One way to help a practice evolve is to look to the practice manager. Modifying the role and responsibilities of a practice manager can be an important factor in the success of an office. Laura Palmer, senior industry analyst of professional development for the Medical Group Management Association, has tips on what a practice manager should be doing and how to make some of those changes.
“We will be looking at a broader way of bridging clinical and administrative functions,” Palmer said. “We should be trying to design systems that work across the board from technology, human interaction with staff and the exchange of information with patients and their whole support system.”
A team approach
Palmer said the key to making practices work moving forward is to create a physician and practice administrator team model. Because of the move to a value-based system, quality metrics, patient satisfaction, and cost will be tied together. The job of the practice administrator will be to connect the clinical and data-driven sides.
For instance, patient satisfaction will be linked to more than whether or not he or she liked the doctor. They may look at things like how soon phone messages were returned, how long it takes to speak with an actual person in the office, if the office hours are sufficient, and how long it takes to get an appointment.

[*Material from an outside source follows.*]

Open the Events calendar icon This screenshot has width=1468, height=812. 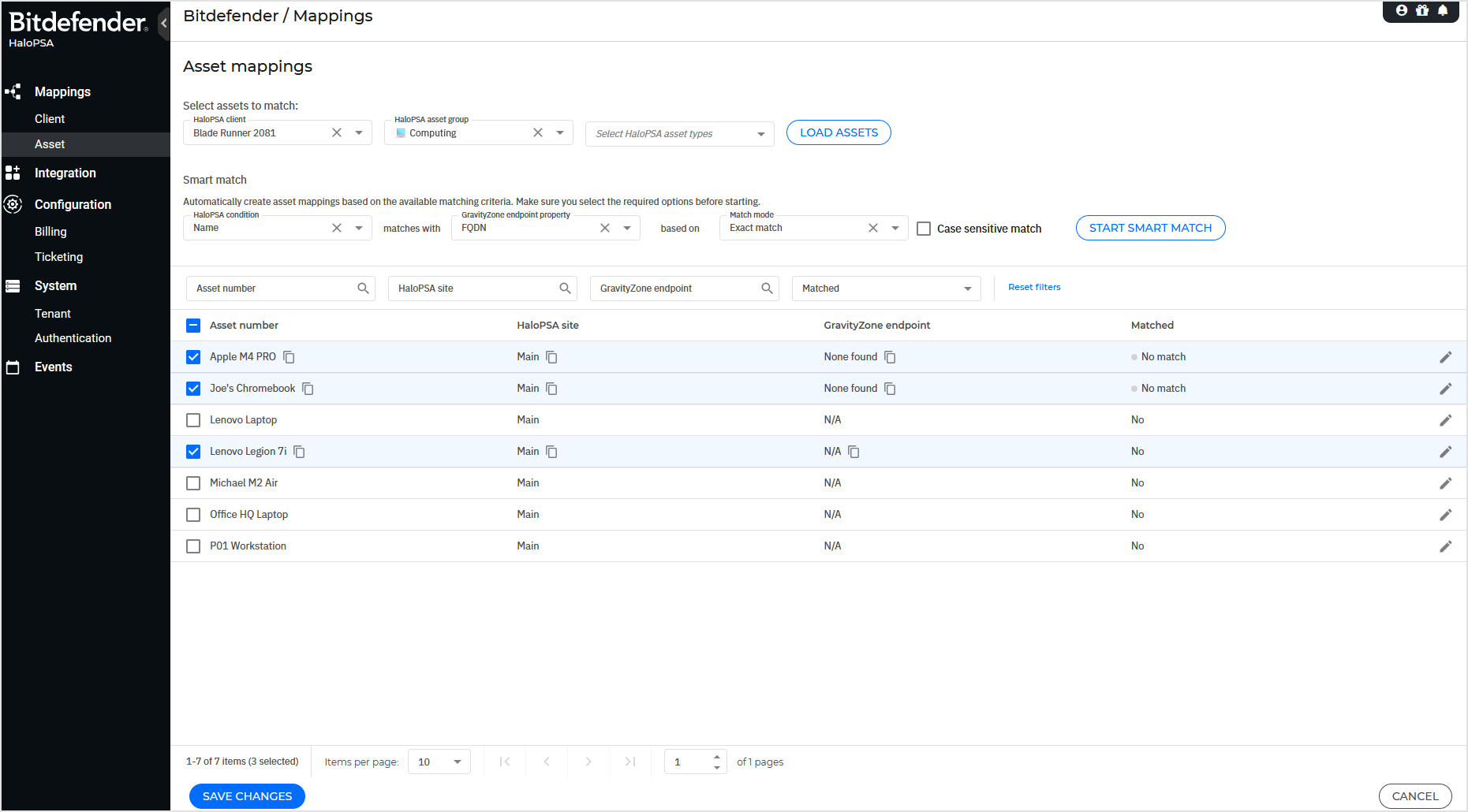pyautogui.click(x=13, y=367)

“Some of these things start out clinical but become operational,” Palmer said. “We have to understand them as a whole instead of looking at them separately.”
Health reform changes
Palmer said it will be incumbent on the administrative staff to understand insurance changes that are occurring with healthcare reform. There are a large number of high-deductible plans on the market, so the practice manager has to ensure the office staff is communicating well with patients.
In urology and nephrology, many of the pharmacy expenses are high and many patients have long-term treatment needs. Staff may have to work with patients differently to ensure they are receiving the treatment they need and paying their bills. Staff has to be able to know what treatments will cost and what patients' liability will be.
Caring for patients within a population health model is also something that can fall under the purview of the practice administrator. Offices can now take on the task of tracking how often patients are seen in the emergency room to see if they could use help from social workers or home healthcare.
“We are having to see how we can work with community resources and look at the total lifestyle and social services available with patients,” Palmer said. “It impacts how often they are in the office and how we manage chronic disease.”
An office manager can help practices become involved in patient education and support groups. Instead of leaving it up to caregivers and patients to find assistance like home health providers or case management, an office manager can be a liaison to facilitate services.